*** Page extract Section Begins ***

All chimeric RPAs have similar ssDNA-binding site sizes.

To further determine any differences resulting from the engineered proteins, we determined the binding site sizes of wild-type MacRPA1 and its chimeras. Differences in spectra in the presence and absence of φ174 phage ssDNA allowed us to monitor DNA binding by all RPAs by monitoring the change of the intrinsic fluorescence of the tryptophan in the protein. We carried out the fluorescence quenching experiments under stoichiometric binding conditions and determined the binding site size for each construct as described elsewhere (7, 11). When a fixed amount of RPAs (1 μM monomers) was titrated with φ174 phage ssDNA (Fig. 3), the quenching of RPA fluorescence increased linearly with ssDNA concentration until it saturated at a maximum value. The intercept between two phases corresponds to a binding site size, or the amount of DNA occluded by a monomer of the RPA under investigation. The estimated binding site sizes of wild-type MacRPA1, MacRPA1 chimera-1, MacRPA1 chimera-2, MacRPA1 chimera-3, MjaRPA-like, and MthRPA-like proteins were 11.1 ± 0.7, 9.0 ± 0.6, 11.4 ± 0.9, 9.1 ± 1.2, 11.4 ± 0.6, and 9.2 ± 1.0 nucleotides, respectively (Fig. 3). When twice the concentration (2 μM monomers) of each RPA was titrated with φ174 phage ssDNA, the intercept point was also shifted twofold (∼20 nucleotides per 2 μM RPA), confirming stoichiometric binding conditions (data not shown). These results showed that the binding site sizes for all RPA constructs were the same within experimental error, indicating that partial deletions and fusions of two OB folds did not affect the ssDNA-binding site size of RPAs. The dimer form of wild-type MacRPA1, MjaRPA-like, and MthRPA-like proteins would have a similar binding site size of ∼20 nucleotides, as reported earlier for MjaRPA wild-type (21 nucleotides) (7) and wild-type MacRPA1 (19). The tetramer forms of the chimeric RPAs (MacRPA1 chimera-1, MacRPA1 chimera-2, and MacRPA1 chimera-3) occlude ∼40 nucleotides. Depending on the structural arrangements of these proteins, however, the tetramer may have two independent binding sites, one being similar to that of the dimeric forms.

FIG. 3.

FIG. 3.

*** Page extract Section Ends ***

§ Work order 1:
In the passage on RPA binding site sizes, what was the estimated ssDNA-binding site size of MacRPA1 chimera-2?
§ Work order 2:
List every protein construct whose binding site size was estimated in the passage on RPA binding site sizes.
§ Work order 3:
Pick up the passage on RPA binding site sizes from its last line and keep writing.

*** Dataset content Section Begins ***

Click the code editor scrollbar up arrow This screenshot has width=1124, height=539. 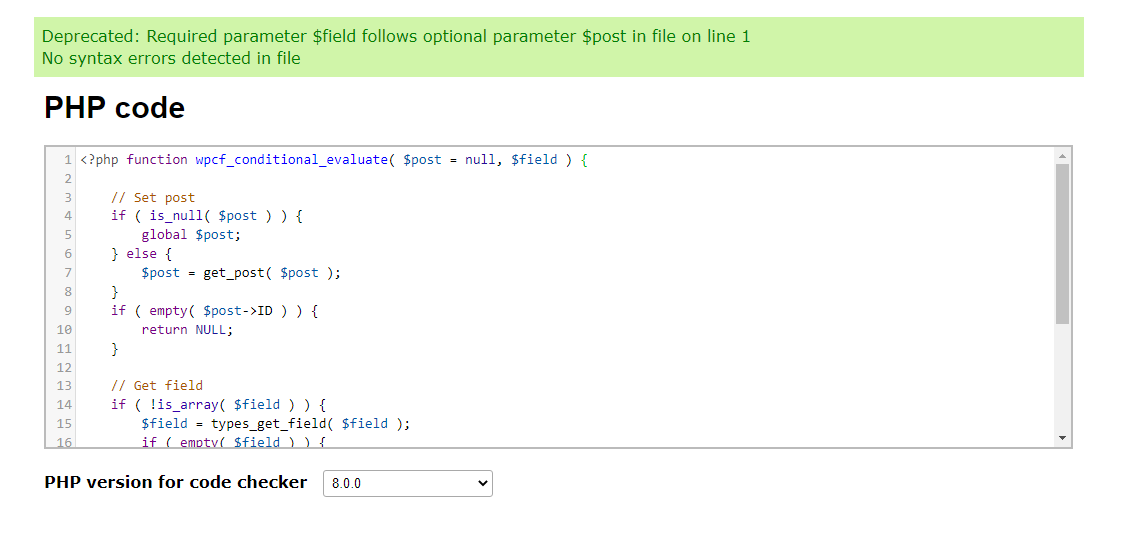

*** Dataset content Section Ends ***

§ Written response 1:
11.4 ± 0.9 nucleotides

§ Written response 2:
wild-type MacRPA1, MacRPA1 chimera-1, MacRPA1 chimera-2, MacRPA1 chimera-3, MjaRPA-like, MthRPA-like

§ Written response 3:
Fluorescence quenching of wild-type MacRPA1 and its chimeras. Reaction mixtures contain a fixed amount of wild-type (WT) MacRPA1 or its chimeras (1 μM). Increasing amounts of φ174 phage ssDNA were then added, and the fluorescence at 340 nm was measured at 20°C with an excitation wavelength of 280 nm. The percentage of free RPA was determined by the changes in fluorescence with MacRPA1 and its chimeras. The binding site sizes for wild-type MacRPA1, MacRPA1 chimera-1, MacRPA1 chimera-2 (MbuRPA1-like protein), MacRPA1 chimera-3, MjaRPA-like protein, and MthRPA-like protein were calculated to be 11.1 ± 0.8, 9.0 ± 0.6, 11.4 ± 0.9, 9.1 ± 1.2, 11.4 ± 0.6, and 9.2 ± 1.0 nucleotides (nt), respectively, per monomer.

Reduction in the number of OB folds did not impair RPA affinity for ssDNA.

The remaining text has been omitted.